**REQUIREMENT:** The exercise asks you to copy every line below in which "computer" appears.

**GIVEN ENTRIES:**
[Start of Attachment]
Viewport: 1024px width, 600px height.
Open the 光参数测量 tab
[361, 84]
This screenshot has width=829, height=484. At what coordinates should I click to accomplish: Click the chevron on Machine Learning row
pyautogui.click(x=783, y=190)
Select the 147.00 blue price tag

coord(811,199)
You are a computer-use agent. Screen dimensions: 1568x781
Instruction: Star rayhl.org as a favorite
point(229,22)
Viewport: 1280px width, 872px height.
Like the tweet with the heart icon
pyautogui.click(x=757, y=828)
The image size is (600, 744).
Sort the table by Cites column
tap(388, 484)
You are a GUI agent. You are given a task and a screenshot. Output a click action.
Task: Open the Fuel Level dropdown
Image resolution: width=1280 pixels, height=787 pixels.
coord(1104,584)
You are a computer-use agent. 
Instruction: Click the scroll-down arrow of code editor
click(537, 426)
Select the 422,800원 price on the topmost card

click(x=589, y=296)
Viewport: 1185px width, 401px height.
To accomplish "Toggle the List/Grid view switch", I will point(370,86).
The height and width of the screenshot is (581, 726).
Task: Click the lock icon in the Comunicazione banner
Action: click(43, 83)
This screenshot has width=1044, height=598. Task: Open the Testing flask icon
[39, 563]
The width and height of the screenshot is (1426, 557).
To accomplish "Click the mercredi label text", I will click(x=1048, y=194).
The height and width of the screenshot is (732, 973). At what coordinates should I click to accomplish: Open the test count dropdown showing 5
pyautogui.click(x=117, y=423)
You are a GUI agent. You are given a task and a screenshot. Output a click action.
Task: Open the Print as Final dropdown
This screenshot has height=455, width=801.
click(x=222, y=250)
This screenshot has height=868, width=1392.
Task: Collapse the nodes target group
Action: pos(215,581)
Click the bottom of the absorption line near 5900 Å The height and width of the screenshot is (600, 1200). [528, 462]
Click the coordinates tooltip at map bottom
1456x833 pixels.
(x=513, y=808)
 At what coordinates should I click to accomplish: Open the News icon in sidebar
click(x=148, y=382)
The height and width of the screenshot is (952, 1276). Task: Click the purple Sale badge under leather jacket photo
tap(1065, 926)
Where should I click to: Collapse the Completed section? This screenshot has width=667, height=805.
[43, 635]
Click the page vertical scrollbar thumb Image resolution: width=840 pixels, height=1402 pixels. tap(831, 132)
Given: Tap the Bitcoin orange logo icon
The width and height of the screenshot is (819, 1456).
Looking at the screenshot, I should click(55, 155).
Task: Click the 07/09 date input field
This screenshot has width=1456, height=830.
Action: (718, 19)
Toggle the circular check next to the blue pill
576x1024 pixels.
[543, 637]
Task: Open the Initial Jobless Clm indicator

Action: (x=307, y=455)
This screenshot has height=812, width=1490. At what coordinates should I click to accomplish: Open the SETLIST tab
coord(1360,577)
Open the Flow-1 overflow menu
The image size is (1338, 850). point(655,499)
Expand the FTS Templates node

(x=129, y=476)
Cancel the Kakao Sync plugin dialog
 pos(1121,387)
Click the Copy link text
[End of Attachment]
**TASK OUTPUT:**
You are a computer-use agent. Screen dimensions: 1568x781
You are a computer-use agent. 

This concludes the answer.